[Start of section]

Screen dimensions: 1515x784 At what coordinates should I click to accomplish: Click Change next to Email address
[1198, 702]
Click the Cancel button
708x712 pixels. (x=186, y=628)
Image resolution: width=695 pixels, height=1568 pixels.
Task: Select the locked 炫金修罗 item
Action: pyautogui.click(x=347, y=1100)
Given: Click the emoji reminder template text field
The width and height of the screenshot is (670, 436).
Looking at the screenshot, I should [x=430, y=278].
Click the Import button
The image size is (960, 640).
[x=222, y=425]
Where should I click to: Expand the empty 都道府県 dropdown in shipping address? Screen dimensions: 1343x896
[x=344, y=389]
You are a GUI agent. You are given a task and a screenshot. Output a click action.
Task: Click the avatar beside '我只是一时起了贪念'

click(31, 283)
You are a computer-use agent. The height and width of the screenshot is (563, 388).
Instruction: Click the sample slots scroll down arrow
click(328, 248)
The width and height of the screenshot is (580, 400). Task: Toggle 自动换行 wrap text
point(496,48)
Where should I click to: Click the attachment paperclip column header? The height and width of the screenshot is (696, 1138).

[End of section]

→ DIRECTIONS:
Only lines that include "agent" are counted here. Give their number for the records above and add nothing.

→ TASK RESULT:
2